* [Enunciado]
Atualize o trecho do texto sobre D. Pedro I e a imprensa que vai de "Ciente dessa influência, o" até "Brasileiro, escancaradamente pró-imperador.", inclusive, trocando "soberano" por "monarca".

* [Texto de leitura]
--------
Em artigo, jornal Astrea pede a aprovação de uma lei que garanta a liberdade de imprensa (imagem: Biblioteca Nacional Digital)

 

D. Pedro I se preocupava com os jornais oposicionistas porque sabia que, mesmo a população sendo majoritariamente iletrada, a imprensa tinha, sim, influência sobre a sociedade. Foi por essa razão que, durante os três séculos do período colonial, Portugal jamais autorizou que se instalassem tipografias ou circulassem jornais no Brasil. A imprensa só foi permitida em 1808, quando D. João VI transferiu a sede do governo português de Lisboa para o Rio de Janeiro. Jornais e panfletos, de fato, acabaram sendo importantes na disseminação das ideias que levaram à Independência.

Ciente dessa influência, o soberano adotou a estratégia de apoiar jornais governistas que se contrapusessem às “folhas incendiárias”. Na Assembleia Constituinte de 1823, o deputado Carneiro da Cunha (PB) acusou D. Pedro I de pedir aos presidentes (governadores) das províncias que assinassem e distribuíssem nas repartições públicas o jornal O Regulador Brasileiro, escancaradamente pró-imperador.

Numa das edições, o jornal procurou criminalizar o mundo da política afirmando que, para o bem do Brasil, o Parlamento a ser criado pela Constituição não deveria ser autônomo, mas, sim, obediente ao monarca, uma vez que este seria o único capaz de fazer frente aos “abusos” dos legisladores.
--------
* [Dados exibidos]
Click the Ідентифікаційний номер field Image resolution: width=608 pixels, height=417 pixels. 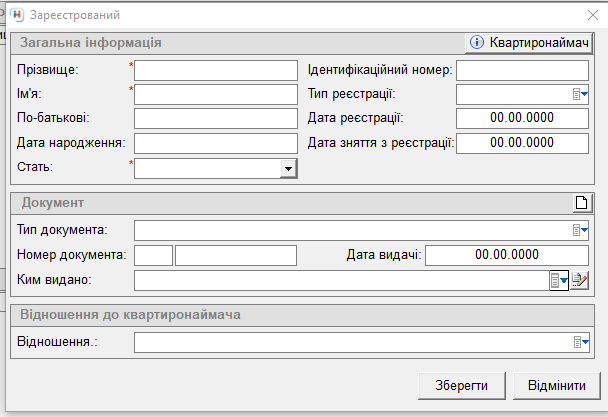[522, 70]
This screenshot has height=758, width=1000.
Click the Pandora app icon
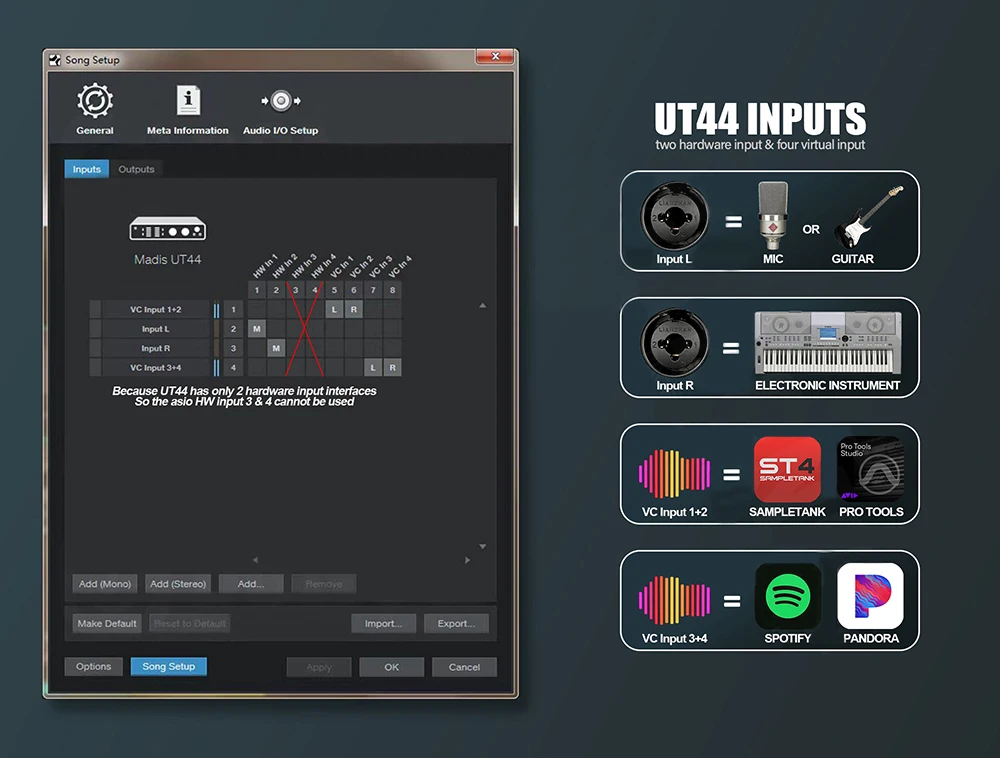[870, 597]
--------
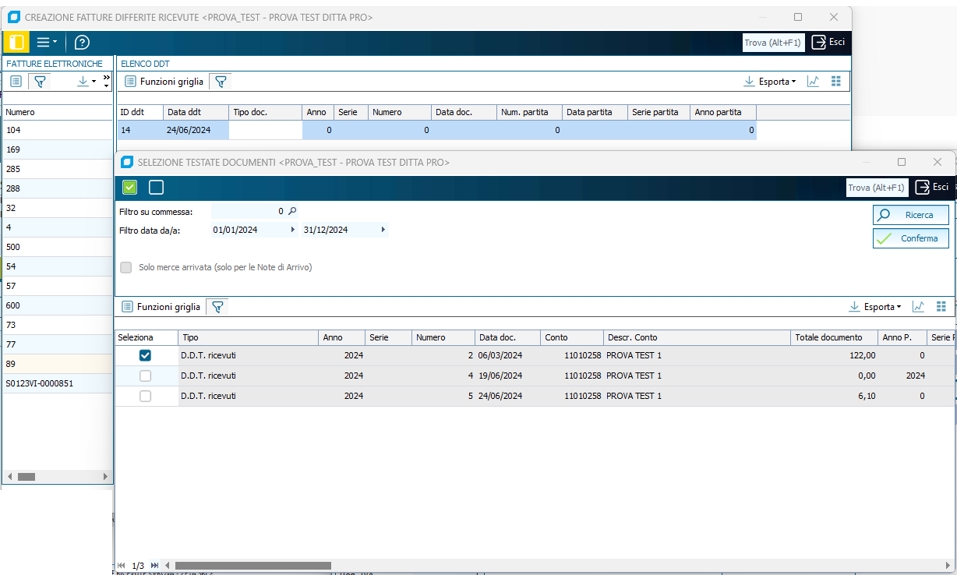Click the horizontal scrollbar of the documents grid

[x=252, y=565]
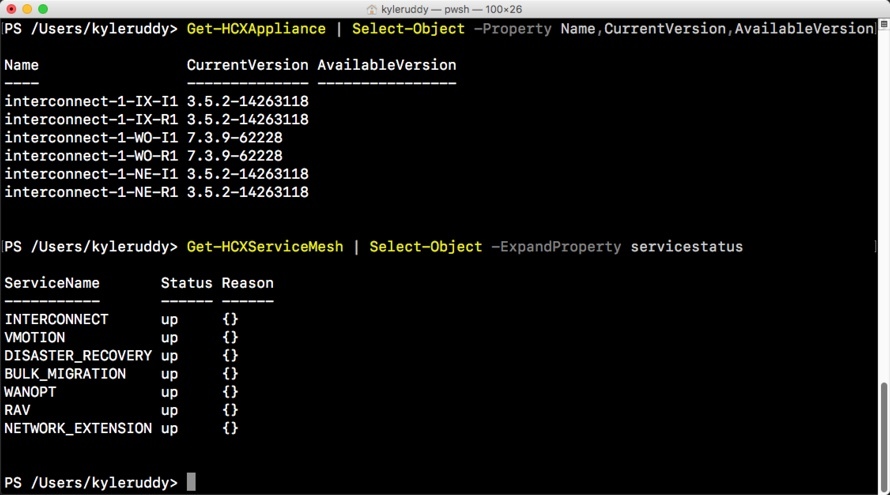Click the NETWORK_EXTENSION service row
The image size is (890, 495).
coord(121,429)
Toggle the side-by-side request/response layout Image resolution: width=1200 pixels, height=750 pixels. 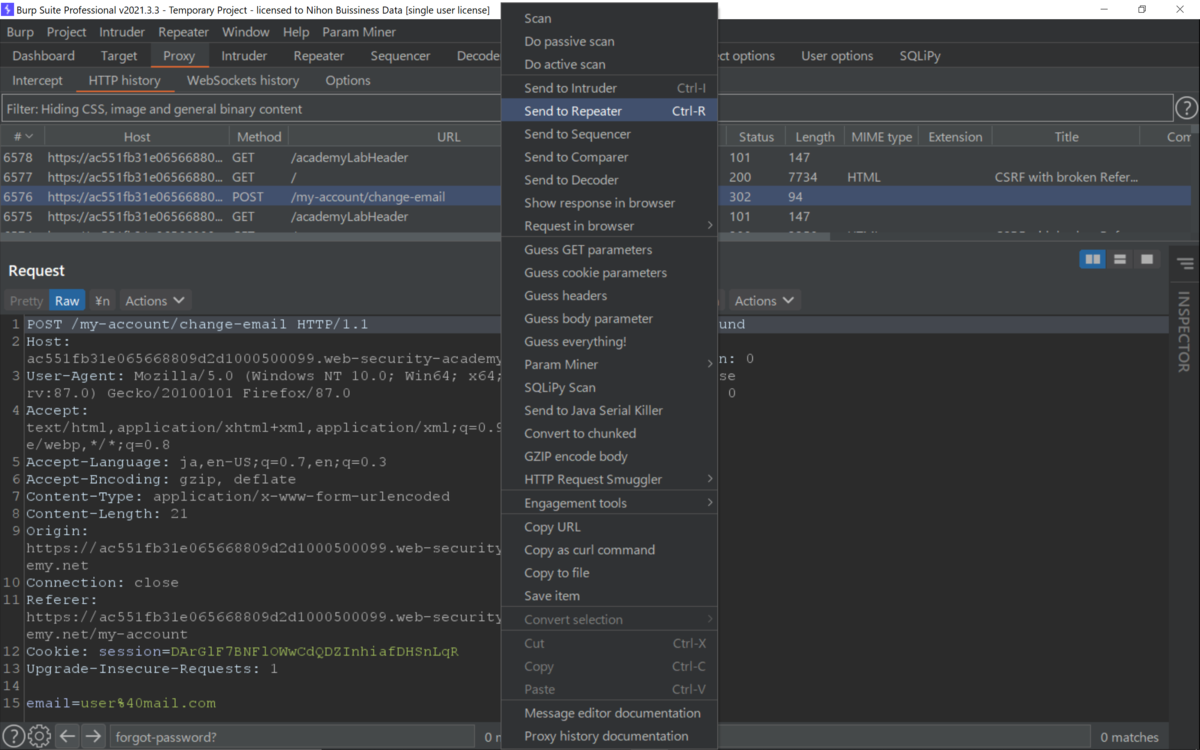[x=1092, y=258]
--------
* [Resposta esperada]
Ciente dessa influência, o monarca adotou a estratégia de apoiar jornais governistas que se contrapusessem às “folhas incendiárias”. Na Assembleia Constituinte de 1823, o deputado Carneiro da Cunha (PB) acusou D. Pedro I de pedir aos presidentes (governadores) das províncias que assinassem e distribuíssem nas repartições públicas o jornal O Regulador Brasileiro, escancaradamente pró-imperador.